The person who does this is doing better than average unless the goal is a
difficult one. The attention and traffic from comments actually part of
conversations is real.

Even if the keywords targeted are very difficult, this is a fine activity for
idle moments or for a marketing specialist/writer to do.

------
kaedus29
I think this post focuses a little too much on the SEO aspect of this blog
commenting strategy. While it is a good strategy for SEO, and it does work, I
think the real benefit comes from becoming part of the community that is
focused on whatever your startup is involved in.
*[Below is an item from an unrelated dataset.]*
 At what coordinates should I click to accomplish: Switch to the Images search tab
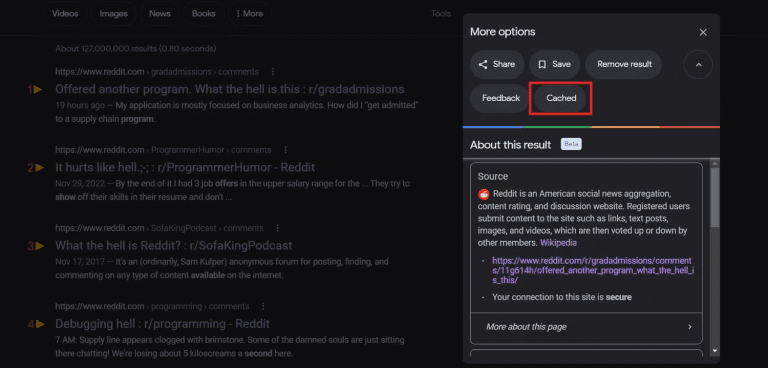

That exposure helps create
customers/evangelists that will then help promote your product/service to
others within their sphere of influence. The SEO is just an added benefit.

------
ovi256
Wow, it's pretty amazing, but you've described one of the use cases for my
upcoming webapp: www.alertoid.com

Technically, Alertoid would be an RSS reader that goes beyond the Read/Unread
tagging, with the Commented/Comment Approved stages you described.
Furthermore, it can be used for inbound marketing: as you monitor the keywords
that interest you, you see the blog posts that mention them and can use those
as starting points or ideas for your own blog posts, because if bloggers love
comments, they love answer posts or reposts even more, and it's another great
way to start a conversation and get backlinks.

/shameless plug

Hope my pitch was clear enough, don't hesitate if you have any feedback. If
you're interested by Alertoid, email's in my profile, would love to hear from
you, even more if you're a marketing/PR professional.

Feedback on SERPIQ: I just signed up, on the confirmation page
(<http://serpiq.com/users/sign_up>) I see "You have signed up successfully.
However, your need to confirm your email address." but a signup form is still
there, empty, as if nothing worked. That doesn't seem right!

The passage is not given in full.